* _What this task involves_:
What is needed is an exact copy of every line from the one with "You are a computer-use" to the end of the entries below, without the pictures.

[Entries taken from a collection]
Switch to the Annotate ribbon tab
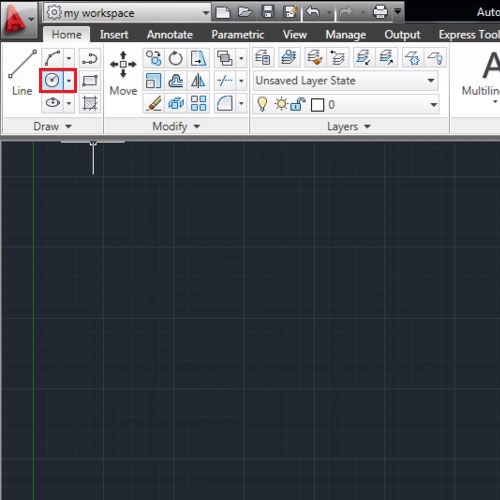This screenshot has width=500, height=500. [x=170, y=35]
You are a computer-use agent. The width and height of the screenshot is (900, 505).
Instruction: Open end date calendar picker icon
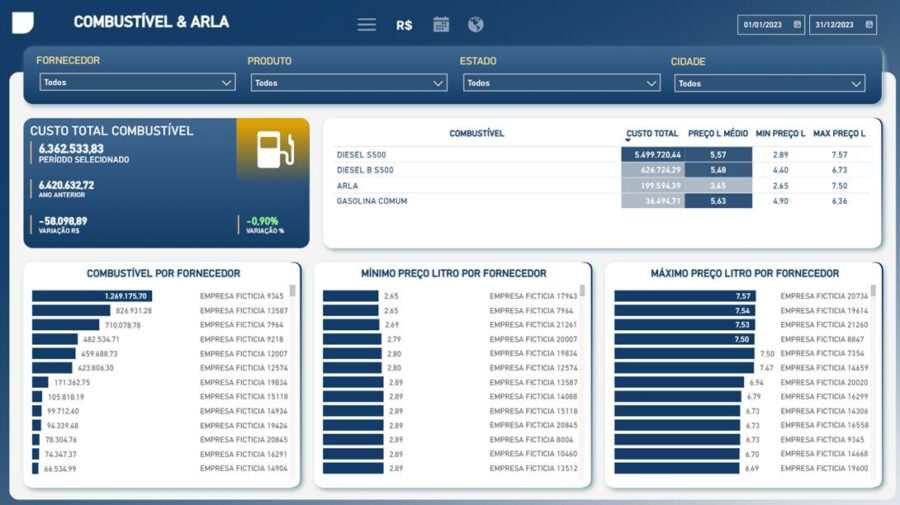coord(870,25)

* _Solution to this exercise_:
You are a computer-use agent. The width and height of the screenshot is (900, 505).
Instruction: Open end date calendar picker icon
coord(870,25)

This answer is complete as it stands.